From home pages to popularity
This week we take a break from TCP/IP ports and sashay back into the realm of languages. Our target is PHP, a language that has come a long way from its humble roots as a set of macros for building personal home pages on Web servers. Today, PHP is a server-side scripting language that is officially called PHP: HyperText Preprocessor.
PHP is an amalgam of several languages - much of its syntax is borrowed from C, C++, Java and Perl. What's so great about PHP? Well, the fact that it's free helps (www.php.net), but there's more: PHP is open source; runs under Win32, Macintosh, Unix and Linux with all leading Web servers; it's easy to learn and use; and the latest version, PHP4, runs as fast as Microsoft's Active Server Pages technology.

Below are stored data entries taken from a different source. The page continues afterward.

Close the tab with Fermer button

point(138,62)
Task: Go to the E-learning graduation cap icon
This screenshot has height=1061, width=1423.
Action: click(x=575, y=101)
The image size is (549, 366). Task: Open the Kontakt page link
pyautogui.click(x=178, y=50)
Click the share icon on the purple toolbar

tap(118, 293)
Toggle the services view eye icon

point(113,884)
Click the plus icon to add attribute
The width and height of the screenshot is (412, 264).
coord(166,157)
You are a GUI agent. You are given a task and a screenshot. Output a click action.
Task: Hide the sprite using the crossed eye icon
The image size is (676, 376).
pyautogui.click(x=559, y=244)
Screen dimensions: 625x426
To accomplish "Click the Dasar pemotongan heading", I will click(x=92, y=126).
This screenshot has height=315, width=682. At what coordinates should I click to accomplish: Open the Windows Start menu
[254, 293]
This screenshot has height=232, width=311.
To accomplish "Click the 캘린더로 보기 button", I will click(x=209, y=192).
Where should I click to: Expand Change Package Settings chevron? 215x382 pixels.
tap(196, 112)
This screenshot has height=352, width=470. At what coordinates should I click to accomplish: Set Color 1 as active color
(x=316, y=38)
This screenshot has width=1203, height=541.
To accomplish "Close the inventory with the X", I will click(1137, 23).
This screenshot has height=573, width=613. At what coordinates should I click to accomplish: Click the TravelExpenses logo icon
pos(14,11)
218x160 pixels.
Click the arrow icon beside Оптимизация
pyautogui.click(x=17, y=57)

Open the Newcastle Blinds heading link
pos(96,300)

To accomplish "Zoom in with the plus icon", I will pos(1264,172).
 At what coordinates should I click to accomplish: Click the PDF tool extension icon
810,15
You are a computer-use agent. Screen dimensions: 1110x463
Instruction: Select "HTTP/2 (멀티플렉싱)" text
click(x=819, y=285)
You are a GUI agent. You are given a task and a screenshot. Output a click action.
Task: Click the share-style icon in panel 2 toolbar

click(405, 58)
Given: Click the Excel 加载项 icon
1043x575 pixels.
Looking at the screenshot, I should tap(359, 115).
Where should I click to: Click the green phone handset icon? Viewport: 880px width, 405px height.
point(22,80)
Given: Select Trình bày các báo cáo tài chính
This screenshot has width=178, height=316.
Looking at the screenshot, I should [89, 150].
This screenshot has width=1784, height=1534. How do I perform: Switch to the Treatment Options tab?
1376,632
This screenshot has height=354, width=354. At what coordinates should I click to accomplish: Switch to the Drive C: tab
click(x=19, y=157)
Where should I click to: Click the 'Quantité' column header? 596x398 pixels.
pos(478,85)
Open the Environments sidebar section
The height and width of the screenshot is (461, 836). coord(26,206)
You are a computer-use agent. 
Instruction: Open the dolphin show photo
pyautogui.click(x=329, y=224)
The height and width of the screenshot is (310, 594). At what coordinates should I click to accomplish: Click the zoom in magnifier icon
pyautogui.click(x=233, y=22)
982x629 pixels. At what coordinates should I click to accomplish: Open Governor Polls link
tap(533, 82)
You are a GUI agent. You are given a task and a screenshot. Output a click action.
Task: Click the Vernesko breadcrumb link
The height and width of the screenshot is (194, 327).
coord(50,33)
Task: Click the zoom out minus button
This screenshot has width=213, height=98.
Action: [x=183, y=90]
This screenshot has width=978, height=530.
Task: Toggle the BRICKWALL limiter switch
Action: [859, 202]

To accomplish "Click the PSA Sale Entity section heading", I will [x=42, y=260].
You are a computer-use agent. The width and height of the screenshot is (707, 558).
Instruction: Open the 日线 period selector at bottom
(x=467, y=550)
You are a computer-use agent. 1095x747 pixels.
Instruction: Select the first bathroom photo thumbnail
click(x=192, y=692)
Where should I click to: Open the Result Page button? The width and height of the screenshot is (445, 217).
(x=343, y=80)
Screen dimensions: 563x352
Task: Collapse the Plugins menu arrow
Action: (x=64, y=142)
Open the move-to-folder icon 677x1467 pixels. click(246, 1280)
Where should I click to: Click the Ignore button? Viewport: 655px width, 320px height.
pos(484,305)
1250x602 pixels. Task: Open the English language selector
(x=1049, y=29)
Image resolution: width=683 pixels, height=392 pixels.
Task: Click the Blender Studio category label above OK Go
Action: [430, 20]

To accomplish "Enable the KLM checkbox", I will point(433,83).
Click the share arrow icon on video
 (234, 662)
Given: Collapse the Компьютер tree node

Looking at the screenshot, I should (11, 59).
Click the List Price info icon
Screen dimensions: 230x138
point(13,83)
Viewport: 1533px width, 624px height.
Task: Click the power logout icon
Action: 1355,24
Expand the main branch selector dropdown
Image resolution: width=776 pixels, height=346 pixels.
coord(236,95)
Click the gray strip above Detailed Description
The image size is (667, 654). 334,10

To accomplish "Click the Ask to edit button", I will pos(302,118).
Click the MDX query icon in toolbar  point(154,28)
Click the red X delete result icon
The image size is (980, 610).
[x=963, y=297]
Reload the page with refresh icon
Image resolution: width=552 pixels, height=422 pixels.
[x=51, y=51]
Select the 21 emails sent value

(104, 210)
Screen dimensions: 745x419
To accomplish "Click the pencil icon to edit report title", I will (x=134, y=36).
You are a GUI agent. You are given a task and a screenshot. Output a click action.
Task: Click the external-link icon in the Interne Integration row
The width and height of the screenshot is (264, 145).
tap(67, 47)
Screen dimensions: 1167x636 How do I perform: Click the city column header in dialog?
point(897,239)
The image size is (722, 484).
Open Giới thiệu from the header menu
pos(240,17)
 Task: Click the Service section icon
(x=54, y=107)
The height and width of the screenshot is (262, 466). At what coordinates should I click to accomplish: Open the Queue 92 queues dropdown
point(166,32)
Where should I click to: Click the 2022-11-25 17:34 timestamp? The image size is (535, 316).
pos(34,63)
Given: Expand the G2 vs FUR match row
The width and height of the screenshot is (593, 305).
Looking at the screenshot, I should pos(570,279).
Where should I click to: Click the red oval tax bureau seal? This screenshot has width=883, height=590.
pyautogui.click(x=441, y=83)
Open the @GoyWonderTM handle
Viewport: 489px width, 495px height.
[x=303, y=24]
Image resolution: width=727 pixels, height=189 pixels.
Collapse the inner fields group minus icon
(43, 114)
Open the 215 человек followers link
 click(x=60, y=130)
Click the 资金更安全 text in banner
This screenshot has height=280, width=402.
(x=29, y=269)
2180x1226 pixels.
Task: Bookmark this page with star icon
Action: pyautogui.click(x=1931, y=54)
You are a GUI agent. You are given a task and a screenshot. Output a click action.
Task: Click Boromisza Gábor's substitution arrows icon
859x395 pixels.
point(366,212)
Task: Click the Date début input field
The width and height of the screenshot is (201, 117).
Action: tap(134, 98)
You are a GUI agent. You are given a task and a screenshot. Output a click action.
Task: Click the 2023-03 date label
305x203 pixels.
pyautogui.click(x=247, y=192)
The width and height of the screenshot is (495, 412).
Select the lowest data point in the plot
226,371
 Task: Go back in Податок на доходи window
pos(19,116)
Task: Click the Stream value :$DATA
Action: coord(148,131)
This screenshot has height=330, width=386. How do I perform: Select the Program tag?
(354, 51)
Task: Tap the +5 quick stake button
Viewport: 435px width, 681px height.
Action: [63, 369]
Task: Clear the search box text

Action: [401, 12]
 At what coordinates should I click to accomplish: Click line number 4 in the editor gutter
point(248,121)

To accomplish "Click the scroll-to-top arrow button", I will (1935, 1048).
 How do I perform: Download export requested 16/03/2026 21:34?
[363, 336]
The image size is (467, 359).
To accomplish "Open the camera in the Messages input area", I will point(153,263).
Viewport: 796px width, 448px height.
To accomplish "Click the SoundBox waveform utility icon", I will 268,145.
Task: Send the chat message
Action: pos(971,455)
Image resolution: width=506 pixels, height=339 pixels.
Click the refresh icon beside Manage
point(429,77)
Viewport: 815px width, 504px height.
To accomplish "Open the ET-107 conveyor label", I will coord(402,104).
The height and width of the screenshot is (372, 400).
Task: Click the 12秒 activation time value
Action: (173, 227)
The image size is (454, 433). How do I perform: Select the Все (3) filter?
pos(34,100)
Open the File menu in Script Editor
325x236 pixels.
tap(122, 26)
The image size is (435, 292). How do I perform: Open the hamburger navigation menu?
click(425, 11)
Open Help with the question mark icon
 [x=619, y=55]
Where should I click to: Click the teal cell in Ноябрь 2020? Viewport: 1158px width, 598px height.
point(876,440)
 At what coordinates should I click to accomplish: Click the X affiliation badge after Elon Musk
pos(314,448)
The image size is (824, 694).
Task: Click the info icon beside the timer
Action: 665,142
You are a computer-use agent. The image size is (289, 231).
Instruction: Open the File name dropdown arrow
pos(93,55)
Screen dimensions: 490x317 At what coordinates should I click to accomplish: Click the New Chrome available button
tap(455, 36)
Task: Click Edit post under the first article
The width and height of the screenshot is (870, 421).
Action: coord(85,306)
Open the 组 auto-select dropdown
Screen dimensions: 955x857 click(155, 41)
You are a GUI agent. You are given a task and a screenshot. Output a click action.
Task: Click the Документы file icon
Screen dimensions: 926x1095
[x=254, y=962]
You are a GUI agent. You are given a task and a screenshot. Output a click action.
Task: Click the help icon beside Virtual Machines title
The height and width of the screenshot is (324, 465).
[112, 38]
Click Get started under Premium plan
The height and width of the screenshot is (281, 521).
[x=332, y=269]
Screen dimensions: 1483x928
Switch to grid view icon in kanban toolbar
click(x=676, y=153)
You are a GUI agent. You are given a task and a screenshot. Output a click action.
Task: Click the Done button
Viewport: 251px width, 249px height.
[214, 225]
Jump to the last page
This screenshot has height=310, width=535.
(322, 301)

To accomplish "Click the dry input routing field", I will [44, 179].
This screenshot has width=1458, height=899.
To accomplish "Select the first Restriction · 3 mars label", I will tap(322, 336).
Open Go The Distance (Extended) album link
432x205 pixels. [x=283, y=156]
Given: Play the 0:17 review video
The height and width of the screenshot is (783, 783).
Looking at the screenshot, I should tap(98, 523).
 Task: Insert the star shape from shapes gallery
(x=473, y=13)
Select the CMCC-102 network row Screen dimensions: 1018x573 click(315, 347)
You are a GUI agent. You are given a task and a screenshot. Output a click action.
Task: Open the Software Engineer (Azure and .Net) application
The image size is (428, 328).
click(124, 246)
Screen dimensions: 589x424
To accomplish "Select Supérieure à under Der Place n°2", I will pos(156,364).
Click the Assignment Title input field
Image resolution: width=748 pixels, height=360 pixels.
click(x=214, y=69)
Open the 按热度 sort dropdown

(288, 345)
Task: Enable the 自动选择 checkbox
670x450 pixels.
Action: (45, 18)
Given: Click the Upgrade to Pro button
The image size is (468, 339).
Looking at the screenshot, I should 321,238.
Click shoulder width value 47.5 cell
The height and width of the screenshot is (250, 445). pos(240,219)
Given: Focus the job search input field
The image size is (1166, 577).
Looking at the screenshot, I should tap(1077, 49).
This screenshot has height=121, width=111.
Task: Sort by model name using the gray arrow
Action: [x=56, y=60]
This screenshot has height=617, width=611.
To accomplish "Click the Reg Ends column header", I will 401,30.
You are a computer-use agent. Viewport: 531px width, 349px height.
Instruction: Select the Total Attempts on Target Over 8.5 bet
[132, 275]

PHP4 has become wildly popular and is now a major language in Web scripting. According to the October 2000 NetCraft Web survey, PHP was running in more than 3.8 million domains on 715,283 IP addresses (also see here).
PHP4 has powerful extensions for services such as XML, Lightweight Directory Access Protocol and Internet Message Access Protocol and includes direct access for a large number of database products, including Oracle and Informix.
PHP works like many other Web scripting languages - Web pages requested by a browser that contain embedded PHP scripts are parsed on the fly by the PHP interpreter on the server, and the modified page, stripped of the PHP code, is sent to the browser.
The interpreter for the PHP language is the Zend Engine. Created by Zend Technologies, it is licensed to users for free and is also open source. Zend Technologies also recently released a free code optimizer (), which it claims doubles the speed of PHP scripts.
The Zend Engine reads PHP scripts, compiles them and executes the compiled code. Zend Technologies will soon offer a product called Zend Cache, an enhancement to the Zend Engine that capitalizes on the read-compile-execute model by caching an "intermediate" code version of the script to reduce compile time for future executions and to reduce server loading. Pricing is not yet available.
You might want to create commercial products using PHP. Zend Technologies will soon release something called the Zend Encoder (pricing is also not yet available) that encrypts a PHP script by turning it into intermediate code so your algorithmic sleights of hand can be kept private. To run the resulting application you will need the free Zend Loader, which will be invoked whenever an encoded script is run to pass the intermediate code to the Zend Engine.
Next week, we'll take a look at the PHP language. But before we take our leave, we'll mention an interesting news item: The first PHP scripting virus, called PHP.NewWorld, has just been found.
The virus has no payload and seems to only affect Windows systems. And it can't infect other computers; it only infects files of the types .php, .hm, .html or .htt in the c:\windows subdirectory. This virus is easily detected and countered but it illustrates an interesting potential problem for all scripting languages - not just for PHP.